Text extract:
I think the reason is conglomeration of factors, the biggest of which is probably how the geeks and nerds that grew up haunting the fantasy section of the bookstore and playing D&D are now the people writing the television shows and greenlighting the movie productions. Another big factor is that fantasy has finally been embraced by women in a big way. There have always been women interested in fantasy, but their options tended to be limited. Nowadays, entire swathes of fantasy literature are aimed directly at them, especially in the urban fantasy genre. Urban fantasy actually creates a field of relatively affordable material for movie and television treatment (since sets and costumes are a whole lot cheaper), and that opens up the field for more ambitious properties involving your typical swords, spells and flying monsters.

It also doesn't hurt that the LOTR movies were really good.
 

Whe you put it that way, I'm tempted to say the question is ill-formed.

A genre is a category of a particular media, art, or cultural element. So, there's jazz music, fantasy literature, and Tex-Mex food. The art-form is often implied, but it must be present. That's because a genre is defined by qualities and themes of the works within the genre. Consider: there's modern Japanese food, and modern Japanese architecture - both reasonable genres. But they have no reasonable overlap in their expression, being completely disparate media - they couldn't share aspects of their execution*. There is no "modern Japanese" genre that encapsulates both.

So, there's fantasy image-art, fantasy literature, fantasy computer games, and fantasy movies, but I'd question if there's an overall "fantasy genre" that encapsulates them all.

IMHO, anyway.

But, that being said, define what qualifies as "being mainstream", and maybe we can tell you something useful anyway. It seems to me that pretty much everyone born in the US knows what a dragon is, what a fairy is, and what witches, ghosts, wizards, unicorns, vampires and werewolves are - those are all elements of fantasy genres. We've been inundated with Disney's versions of various fairytales for decades, everyone knows of King Arthur and Merlin.

So, if that's what you mean, then yes, fantasy is mainstream. It has been mainstream for longer than "literature" has existed as we know it today, honestly. D&D doesn't have much to do with it.





*Unless you're building a structure out of food, I suppose.
 

Is the Medieval Sword & Sorcery / Warrior & Wizard / Tolkien & Conan Fantasy genre "mainstream" nowadays? Is it a common aspect of our greater popular cultures? More so than 10, 20, 30, 40+ years ago? Or is it [still] a small subculture?

The significant shift was in 1977 when Star Wars fundamentally changed movie-making and made SFX-ladened films the tent-pole of the industry. Fantastical video games have also helped push fantasy and SF more into being an "every day" sort of thing.

But these were only shifts. A decade before that, "FRODO LIVES" and Stranger in a Strange Land were important parts of '60s counter-culture. A decade before that, movie theaters were filled with SF/fantasy B-films. A couple decades before that, pulp fantasy and SF magazines were selling millions of copies.
 

It's not so much fantasy being mainstream as it is people noticing that nerds have money.

General Nerdsploitation is on the rise, with stuff like "geeky" TV shows, movies about comic books and fantasy novels, and of course video games (like the obvious cash cow, WoW). That doesn't mean that the culture at large has accepted and integrated it (and they haven't, judging by portrayals), just that the media will put out anything so long as there is enough money involved.

Stored data:
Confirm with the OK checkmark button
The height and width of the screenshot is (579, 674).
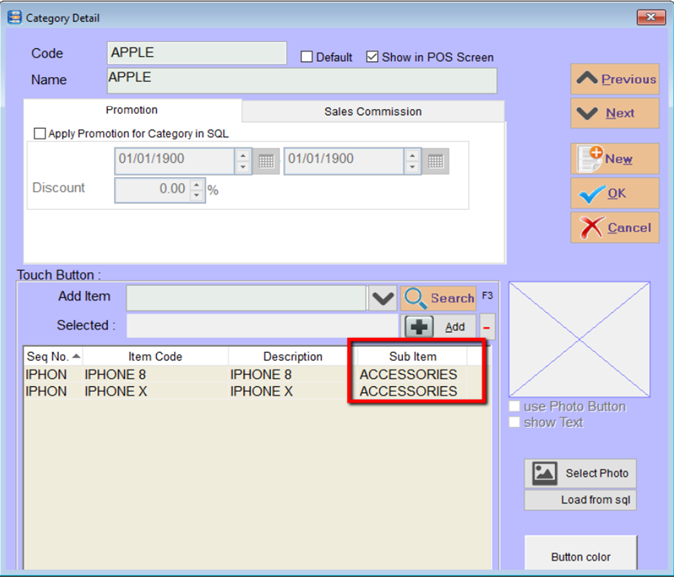615,193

Exercise requirements: In the discussion of whether fantasy has become mainstream, what year is given for when Star Wars changed movie-making?

Finished task: 1977